[ИСХОДНЫЙ ТЕКСТ]:

════════

Двуличия в Мандельштаме не было и следа. Наоборот, он привлекал искренностью, непосредственностью. Одно воспоминание, с ним связанное, осталось мне дорого навсегда, — и вовсе не в литературном, не в поэтическом плане, а гораздо шире и больше: в качестве примера, как надо жить, что такое человек.
Было это в первый год после октябрьской революции. Времена были грудные, голодные. У нескольких молодых литераторов явилась мысль о небольшой сделке, — покупке и продаже каких-то книг, — которая могла оказаться довольно прибыльной: подробности я забыл, да они и не имеют значения, помню только, что требовалось разрешение Луначарского. А к Луначарскому у нас был доступ через одного из его секретарей, общего милейшего нашего приятеля, поэта Рюрика Ивнева («Хорошо, что я не семейный, хорошо, что люблю я Русь…»).
Хлопоты тянулись долго. В конце концов стало известно, что ничего добиться нельзя, Луначарский разрешения не дает. Не дает так не дает, проживем как-нибудь и без него!

════════

[ФРАГМЕНТЫ ЗАПИСЕЙ]:
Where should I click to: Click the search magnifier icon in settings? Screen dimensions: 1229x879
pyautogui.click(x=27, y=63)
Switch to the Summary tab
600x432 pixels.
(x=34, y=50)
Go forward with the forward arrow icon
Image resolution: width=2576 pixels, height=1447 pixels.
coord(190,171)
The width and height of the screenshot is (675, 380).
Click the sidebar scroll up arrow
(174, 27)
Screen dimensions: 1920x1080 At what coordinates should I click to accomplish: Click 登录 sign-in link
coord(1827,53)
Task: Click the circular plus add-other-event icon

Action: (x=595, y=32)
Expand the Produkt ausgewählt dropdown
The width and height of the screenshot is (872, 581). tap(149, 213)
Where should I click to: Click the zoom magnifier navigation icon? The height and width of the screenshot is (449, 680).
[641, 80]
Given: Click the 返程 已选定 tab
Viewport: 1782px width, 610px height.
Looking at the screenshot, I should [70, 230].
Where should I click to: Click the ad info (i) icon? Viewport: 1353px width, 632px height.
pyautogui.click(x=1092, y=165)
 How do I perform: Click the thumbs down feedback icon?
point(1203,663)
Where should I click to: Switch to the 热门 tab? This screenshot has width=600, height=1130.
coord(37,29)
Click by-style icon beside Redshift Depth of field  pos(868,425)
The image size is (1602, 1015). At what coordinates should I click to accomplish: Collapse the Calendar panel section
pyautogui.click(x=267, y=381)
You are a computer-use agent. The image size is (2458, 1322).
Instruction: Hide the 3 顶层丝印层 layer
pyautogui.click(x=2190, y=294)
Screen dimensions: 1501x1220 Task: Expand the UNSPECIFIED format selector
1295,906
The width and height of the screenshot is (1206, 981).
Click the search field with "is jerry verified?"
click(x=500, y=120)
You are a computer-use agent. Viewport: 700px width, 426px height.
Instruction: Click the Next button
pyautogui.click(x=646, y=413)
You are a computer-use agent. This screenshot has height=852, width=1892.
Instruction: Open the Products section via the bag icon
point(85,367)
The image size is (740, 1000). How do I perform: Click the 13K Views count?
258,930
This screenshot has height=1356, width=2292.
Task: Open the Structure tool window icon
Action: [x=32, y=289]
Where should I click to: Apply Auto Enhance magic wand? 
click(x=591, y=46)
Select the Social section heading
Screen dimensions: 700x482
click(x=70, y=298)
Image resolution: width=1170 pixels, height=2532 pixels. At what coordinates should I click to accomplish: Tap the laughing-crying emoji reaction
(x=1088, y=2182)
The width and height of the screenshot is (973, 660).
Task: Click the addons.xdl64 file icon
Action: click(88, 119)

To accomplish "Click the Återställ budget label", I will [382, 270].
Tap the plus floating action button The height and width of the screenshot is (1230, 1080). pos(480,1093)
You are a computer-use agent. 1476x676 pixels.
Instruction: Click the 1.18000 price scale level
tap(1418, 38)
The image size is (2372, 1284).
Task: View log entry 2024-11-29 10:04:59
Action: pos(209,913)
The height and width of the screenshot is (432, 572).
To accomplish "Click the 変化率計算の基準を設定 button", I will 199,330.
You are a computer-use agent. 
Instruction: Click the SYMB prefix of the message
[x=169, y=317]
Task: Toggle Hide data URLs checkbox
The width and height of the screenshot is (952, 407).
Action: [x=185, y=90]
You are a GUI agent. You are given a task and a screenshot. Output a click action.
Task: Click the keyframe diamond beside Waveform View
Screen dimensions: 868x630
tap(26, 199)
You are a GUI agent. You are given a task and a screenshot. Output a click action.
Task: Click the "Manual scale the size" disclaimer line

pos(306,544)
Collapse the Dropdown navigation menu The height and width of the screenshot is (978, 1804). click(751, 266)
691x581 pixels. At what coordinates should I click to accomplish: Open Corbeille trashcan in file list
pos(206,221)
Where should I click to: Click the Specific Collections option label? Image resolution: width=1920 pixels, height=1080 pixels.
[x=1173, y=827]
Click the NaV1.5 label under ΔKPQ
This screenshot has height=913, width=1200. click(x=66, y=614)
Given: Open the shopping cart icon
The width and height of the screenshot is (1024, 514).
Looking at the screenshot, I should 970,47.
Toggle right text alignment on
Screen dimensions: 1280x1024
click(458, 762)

════════

[ЗАДАНИЯ К ТЕКСТУ]:
A. Перепишите без изменений отрывок воспоминаний о Мандельштаме от «Было это в первый» до «и без него!».
B. Ответьте на вопросы по воспоминаниям о Мандельштаме, каждый ответ с новой строки:
(i) Чем, согласно тексту, привлекал Мандельштам?
(ii) Чьё разрешение требовалось для задуманной сделки с книгами?
(iii) Через кого у молодых литераторов был доступ к Луначарскому?

[РЕШЕНИЯ ЗАДАНИЙ]:
A.
Было это в первый год после октябрьской революции. Времена были грудные, голодные. У нескольких молодых литераторов явилась мысль о небольшой сделке, — покупке и продаже каких-то книг, — которая могла оказаться довольно прибыльной: подробности я забыл, да они и не имеют значения, помню только, что требовалось разрешение Луначарского. А к Луначарскому у нас был доступ через одного из его секретарей, общего милейшего нашего приятеля, поэта Рюрика Ивнева («Хорошо, что я не семейный, хорошо, что люблю я Русь…»).
Хлопоты тянулись долго. В конце концов стало известно, что ничего добиться нельзя, Луначарский разрешения не дает. Не дает так не дает, проживем как-нибудь и без него!

B.
(i) Искренностью, непосредственностью.
(ii) Луначарского.
(iii) Через одного из секретарей Луначарского, поэта Рюрика Ивнева.